• **FRAGMENTO DEL TEXTO**
- - - -
Doliente tiempo

El drama  del virus que todos padecemos con trazas apocalípticas, será un continuo sendero de turbaciones y extendida  angustia.

La Parca nos mira indiferente. Ella sabe lo que es cruzar ese averno, el inframundo del que tanto nos habló Dante Alighieri. 

 Paul Auster abre su novela “Brooklyn Follies” con una frase corta que, tras 310 páginas de prosa fluida,  se desdobla en la moraleja de una perspectiva: “Estaba buscando un sitio tranquilo para morir”.  No lo consiguió, tal vez debido a los  pasmosos pasos duros  en esas calles de Brooklyn en las que trascurrió su telúrica niñez.

 En momentos como los actuales,  uno piensa que la realidad, tal como la conocemos,  es la propia subsistencia  que nos lleva hacia los misterios de la incomprensible  existencia.

 ¿Qué fundamento profundo es nuestra presencia humana? Un arcano sin duda ante todas las religiones que han venido prometido un cielo bienhechor y a su vez el averno.

(Un paréntesis sobre las epidemias  que en los últimos años han inundado de sufrimiento a la humanidad acongojada.

 Unas 700.000 vidas arrastra cada año el virus del Sida; 400.000 el de la hepatitis C. Las fiebres hemorrágicas causadas por el Ébola han  dejado unas 20.000 muertes hasta los momentos. La toxina de la viruela terminó con la existencia de millones de personas hasta que se erradicó en el año 1980. El síntoma respiratorio que genera el virus de la gripe provoca  unos 650.000 fallecimientos cada año. Y  ahora el  miasma del Coronavirus que nos persigue con la guadaña de la muerte dejando sobre el planeta miles de fallecimientos).  

Sobre estos relámpagos tan confusos se esparce un estremecimiento apesadumbrado en todos los sectores, ya que la actual pandemia no distingue, como en otras épocas, de clase sociales, donde la pobreza, la falta de servicios hospitalarios y  las míseras viviendas,  eran el foco perfecto en que los contagios hacían su labor más hendida.
- - - -
• **DETALLES DEL EJERCICIO**
Transcribe sin ningún cambio la parte del texto sobre la pandemia que va desde "La Parca nos" hasta "la incomprensible  existencia.", ambos incluidos.
- - - -
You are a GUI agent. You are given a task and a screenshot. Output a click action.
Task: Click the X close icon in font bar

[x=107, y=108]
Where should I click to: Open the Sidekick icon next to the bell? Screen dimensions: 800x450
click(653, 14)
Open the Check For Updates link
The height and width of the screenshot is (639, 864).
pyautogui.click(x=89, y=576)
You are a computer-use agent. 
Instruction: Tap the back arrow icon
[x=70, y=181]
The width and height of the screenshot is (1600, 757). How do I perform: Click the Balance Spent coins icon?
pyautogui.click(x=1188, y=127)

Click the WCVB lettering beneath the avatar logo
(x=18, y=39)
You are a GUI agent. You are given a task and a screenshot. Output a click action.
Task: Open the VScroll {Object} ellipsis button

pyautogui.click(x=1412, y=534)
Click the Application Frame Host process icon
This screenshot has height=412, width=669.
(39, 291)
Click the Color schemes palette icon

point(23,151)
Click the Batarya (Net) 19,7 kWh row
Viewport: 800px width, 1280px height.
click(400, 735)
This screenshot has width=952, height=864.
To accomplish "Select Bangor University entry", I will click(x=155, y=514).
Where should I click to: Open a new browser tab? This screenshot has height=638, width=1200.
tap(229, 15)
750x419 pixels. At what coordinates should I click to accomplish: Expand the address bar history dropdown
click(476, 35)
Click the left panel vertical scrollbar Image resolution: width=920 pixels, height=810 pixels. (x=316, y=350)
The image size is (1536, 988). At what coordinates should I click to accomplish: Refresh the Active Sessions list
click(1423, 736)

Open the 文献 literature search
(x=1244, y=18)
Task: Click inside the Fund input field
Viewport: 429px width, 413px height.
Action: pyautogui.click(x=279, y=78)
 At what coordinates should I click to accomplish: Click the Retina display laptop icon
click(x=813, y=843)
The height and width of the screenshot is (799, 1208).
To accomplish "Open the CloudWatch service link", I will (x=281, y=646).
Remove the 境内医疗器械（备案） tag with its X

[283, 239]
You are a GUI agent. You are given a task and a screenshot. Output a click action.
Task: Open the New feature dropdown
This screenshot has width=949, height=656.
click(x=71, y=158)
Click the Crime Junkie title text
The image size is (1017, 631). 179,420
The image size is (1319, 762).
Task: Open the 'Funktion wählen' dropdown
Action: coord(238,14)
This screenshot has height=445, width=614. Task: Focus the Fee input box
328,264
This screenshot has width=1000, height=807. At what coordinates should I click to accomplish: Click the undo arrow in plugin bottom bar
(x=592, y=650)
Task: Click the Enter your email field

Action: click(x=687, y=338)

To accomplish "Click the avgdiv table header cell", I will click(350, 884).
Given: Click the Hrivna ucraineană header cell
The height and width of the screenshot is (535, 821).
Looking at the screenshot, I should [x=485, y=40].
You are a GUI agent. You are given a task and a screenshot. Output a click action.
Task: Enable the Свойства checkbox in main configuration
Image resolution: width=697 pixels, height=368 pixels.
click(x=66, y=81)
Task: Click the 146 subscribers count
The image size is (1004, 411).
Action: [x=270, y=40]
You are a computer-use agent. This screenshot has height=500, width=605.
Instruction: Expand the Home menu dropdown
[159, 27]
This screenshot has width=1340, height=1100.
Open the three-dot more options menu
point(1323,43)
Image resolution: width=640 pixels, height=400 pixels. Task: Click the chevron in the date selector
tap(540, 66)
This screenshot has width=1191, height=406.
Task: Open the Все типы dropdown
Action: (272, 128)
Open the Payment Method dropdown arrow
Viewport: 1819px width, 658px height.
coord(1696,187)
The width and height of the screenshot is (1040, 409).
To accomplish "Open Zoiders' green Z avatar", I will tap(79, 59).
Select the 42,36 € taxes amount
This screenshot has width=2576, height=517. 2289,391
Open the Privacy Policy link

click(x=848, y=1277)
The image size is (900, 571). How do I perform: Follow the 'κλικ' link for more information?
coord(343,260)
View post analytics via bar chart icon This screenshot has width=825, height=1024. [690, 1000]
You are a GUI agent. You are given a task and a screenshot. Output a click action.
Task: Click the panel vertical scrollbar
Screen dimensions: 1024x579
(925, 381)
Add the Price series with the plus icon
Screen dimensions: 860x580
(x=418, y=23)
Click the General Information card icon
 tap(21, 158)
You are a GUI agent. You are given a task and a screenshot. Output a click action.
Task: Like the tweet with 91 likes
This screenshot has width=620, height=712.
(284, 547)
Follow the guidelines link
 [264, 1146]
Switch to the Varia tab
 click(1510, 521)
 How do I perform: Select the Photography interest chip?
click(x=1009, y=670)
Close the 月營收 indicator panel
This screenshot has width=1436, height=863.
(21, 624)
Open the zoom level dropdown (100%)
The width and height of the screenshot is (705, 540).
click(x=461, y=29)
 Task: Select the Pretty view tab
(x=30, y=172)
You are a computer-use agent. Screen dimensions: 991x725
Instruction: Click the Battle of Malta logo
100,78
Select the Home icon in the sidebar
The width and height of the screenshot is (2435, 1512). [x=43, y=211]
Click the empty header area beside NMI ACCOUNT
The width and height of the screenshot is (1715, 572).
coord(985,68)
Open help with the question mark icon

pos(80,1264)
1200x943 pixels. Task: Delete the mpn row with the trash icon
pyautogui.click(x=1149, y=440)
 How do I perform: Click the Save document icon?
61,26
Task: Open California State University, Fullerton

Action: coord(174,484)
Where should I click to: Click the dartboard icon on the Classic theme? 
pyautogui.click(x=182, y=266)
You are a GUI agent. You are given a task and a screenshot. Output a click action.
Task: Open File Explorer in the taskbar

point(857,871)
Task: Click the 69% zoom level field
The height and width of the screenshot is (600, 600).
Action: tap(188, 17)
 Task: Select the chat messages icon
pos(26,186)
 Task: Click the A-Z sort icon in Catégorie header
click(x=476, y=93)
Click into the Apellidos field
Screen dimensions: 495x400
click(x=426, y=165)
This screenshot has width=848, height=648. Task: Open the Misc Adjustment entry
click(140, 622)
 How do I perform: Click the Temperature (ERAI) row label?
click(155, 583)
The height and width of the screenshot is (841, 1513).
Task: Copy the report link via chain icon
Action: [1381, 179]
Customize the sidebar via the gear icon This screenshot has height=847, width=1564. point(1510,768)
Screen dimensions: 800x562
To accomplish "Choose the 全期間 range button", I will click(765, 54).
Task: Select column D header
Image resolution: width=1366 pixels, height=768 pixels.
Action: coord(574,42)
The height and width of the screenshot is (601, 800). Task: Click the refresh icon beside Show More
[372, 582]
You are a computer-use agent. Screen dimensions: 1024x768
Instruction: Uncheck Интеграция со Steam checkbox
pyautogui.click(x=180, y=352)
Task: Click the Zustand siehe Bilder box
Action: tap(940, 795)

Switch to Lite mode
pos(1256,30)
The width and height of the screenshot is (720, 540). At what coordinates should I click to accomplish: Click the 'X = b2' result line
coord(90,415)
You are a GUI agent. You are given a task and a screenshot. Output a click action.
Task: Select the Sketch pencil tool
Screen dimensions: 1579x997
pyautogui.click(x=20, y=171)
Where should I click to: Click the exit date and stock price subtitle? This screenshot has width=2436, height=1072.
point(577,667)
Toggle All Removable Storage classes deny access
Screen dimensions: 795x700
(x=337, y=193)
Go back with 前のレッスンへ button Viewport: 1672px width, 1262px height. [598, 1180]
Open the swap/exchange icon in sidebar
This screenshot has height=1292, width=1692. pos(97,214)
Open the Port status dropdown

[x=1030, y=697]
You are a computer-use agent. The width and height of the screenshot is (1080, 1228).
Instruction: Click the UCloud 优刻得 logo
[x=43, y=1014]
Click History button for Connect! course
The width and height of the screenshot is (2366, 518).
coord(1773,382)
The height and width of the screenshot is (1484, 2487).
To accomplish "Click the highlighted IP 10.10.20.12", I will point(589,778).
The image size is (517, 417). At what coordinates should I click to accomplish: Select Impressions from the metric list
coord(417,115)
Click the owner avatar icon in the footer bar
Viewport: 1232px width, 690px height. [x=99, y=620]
- - - -
• **SOLUCIÓN**
La Parca nos mira indiferente. Ella sabe lo que es cruzar ese averno, el inframundo del que tanto nos habló Dante Alighieri. 

 Paul Auster abre su novela “Brooklyn Follies” con una frase corta que, tras 310 páginas de prosa fluida,  se desdobla en la moraleja de una perspectiva: “Estaba buscando un sitio tranquilo para morir”.  No lo consiguió, tal vez debido a los  pasmosos pasos duros  en esas calles de Brooklyn en las que trascurrió su telúrica niñez.

 En momentos como los actuales,  uno piensa que la realidad, tal como la conocemos,  es la propia subsistencia  que nos lleva hacia los misterios de la incomprensible  existencia.